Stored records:

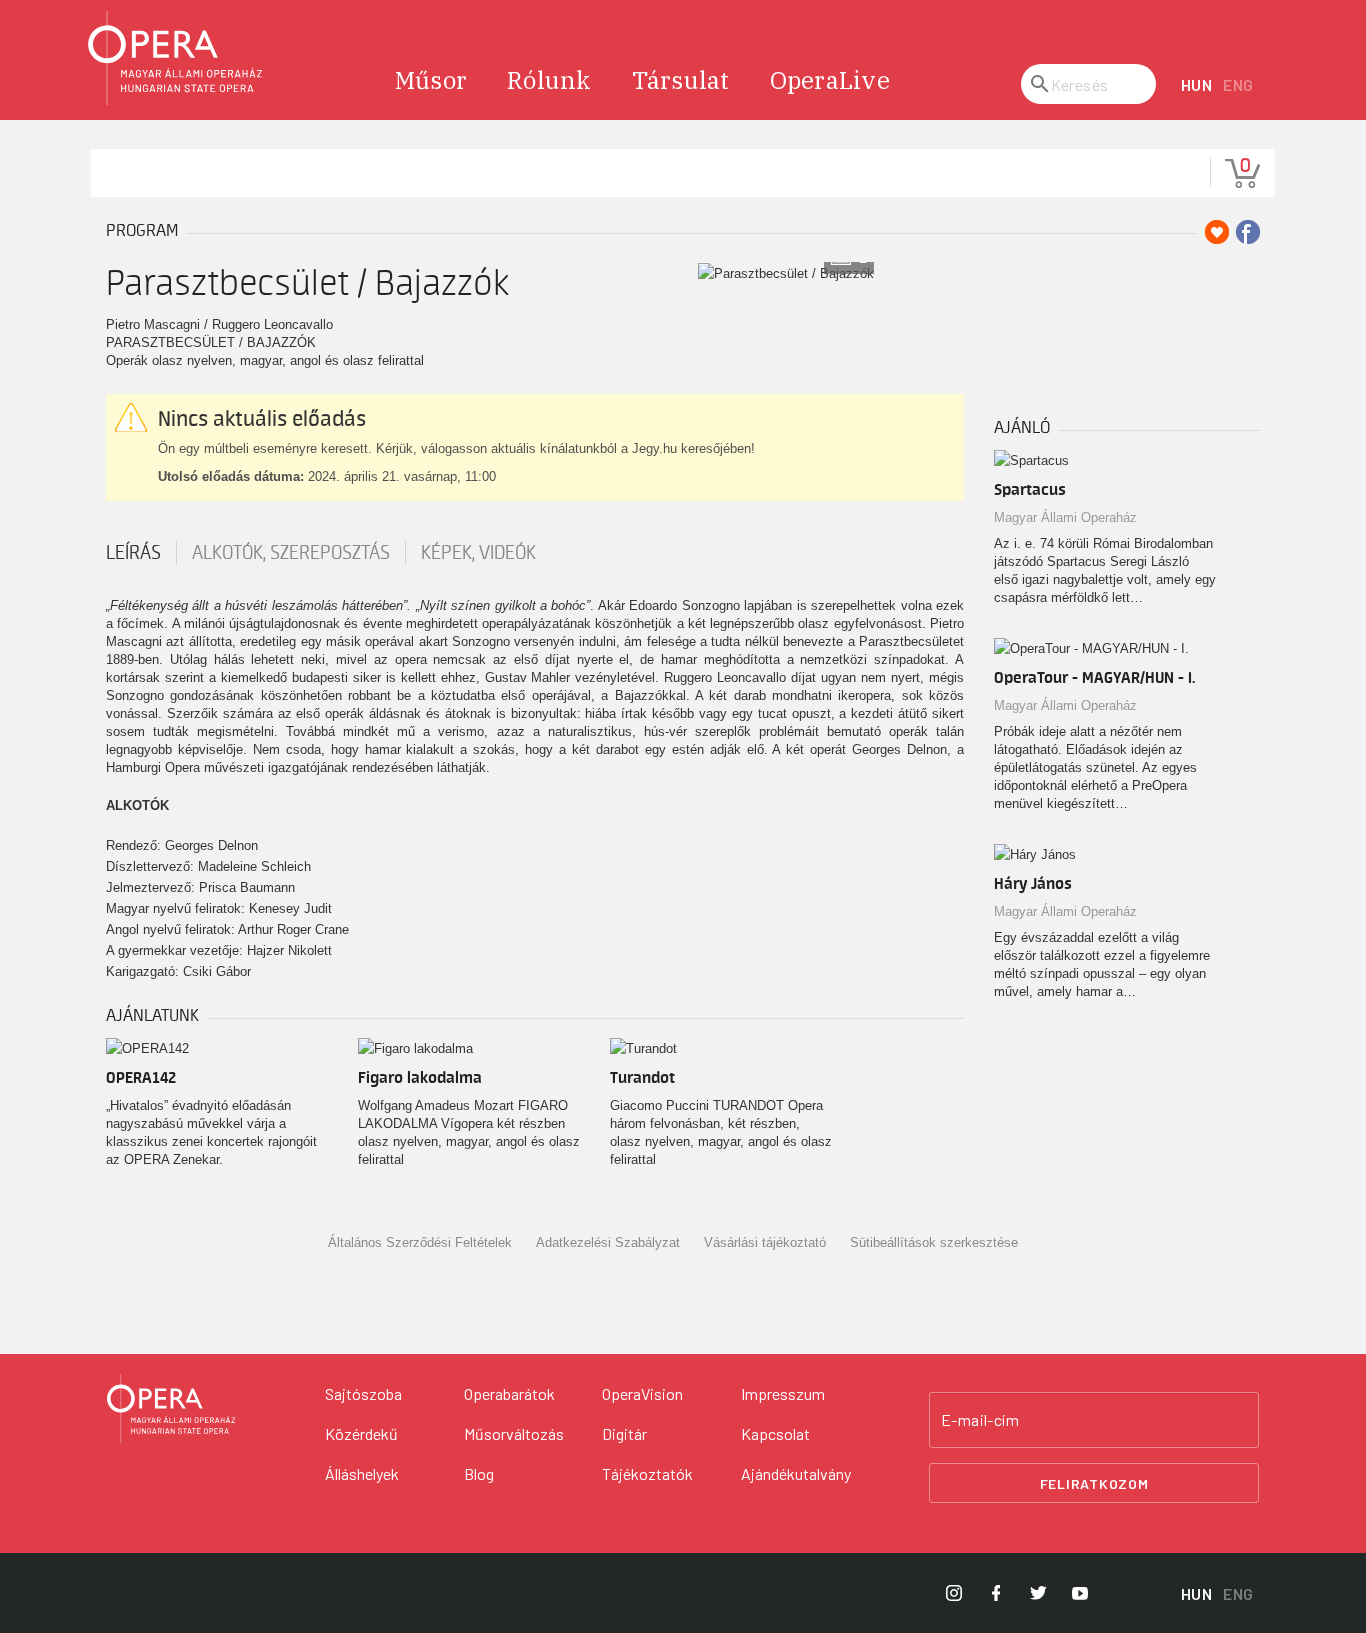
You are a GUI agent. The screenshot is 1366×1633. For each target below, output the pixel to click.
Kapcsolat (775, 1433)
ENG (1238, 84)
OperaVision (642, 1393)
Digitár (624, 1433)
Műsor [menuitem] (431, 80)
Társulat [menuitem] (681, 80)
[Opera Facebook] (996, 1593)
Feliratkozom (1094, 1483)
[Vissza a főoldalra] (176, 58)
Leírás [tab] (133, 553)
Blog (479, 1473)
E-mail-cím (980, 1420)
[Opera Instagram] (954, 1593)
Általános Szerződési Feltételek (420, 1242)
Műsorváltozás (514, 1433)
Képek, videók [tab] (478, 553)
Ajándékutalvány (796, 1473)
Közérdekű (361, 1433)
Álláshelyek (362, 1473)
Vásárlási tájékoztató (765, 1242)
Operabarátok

EXERCISE PROMPT - Nothing but the lines from the one holding "Kapcsolat (775, 1433)" to the end of the entries should be output, each exactly as it appears.

RESPONSE FOR THIS EXERCISE -
Kapcsolat (775, 1433)
ENG (1238, 84)
OperaVision (642, 1393)
Digitár (624, 1433)
Műsor [menuitem] (431, 80)
Társulat [menuitem] (681, 80)
[Opera Facebook] (996, 1593)
Feliratkozom (1094, 1483)
[Vissza a főoldalra] (176, 58)
Leírás [tab] (133, 553)
Blog (479, 1473)
E-mail-cím (980, 1420)
[Opera Instagram] (954, 1593)
Általános Szerződési Feltételek (420, 1242)
Műsorváltozás (514, 1433)
Képek, videók [tab] (478, 553)
Ajándékutalvány (796, 1473)
Közérdekű (361, 1433)
Álláshelyek (362, 1473)
Vásárlási tájékoztató (765, 1242)
Operabarátok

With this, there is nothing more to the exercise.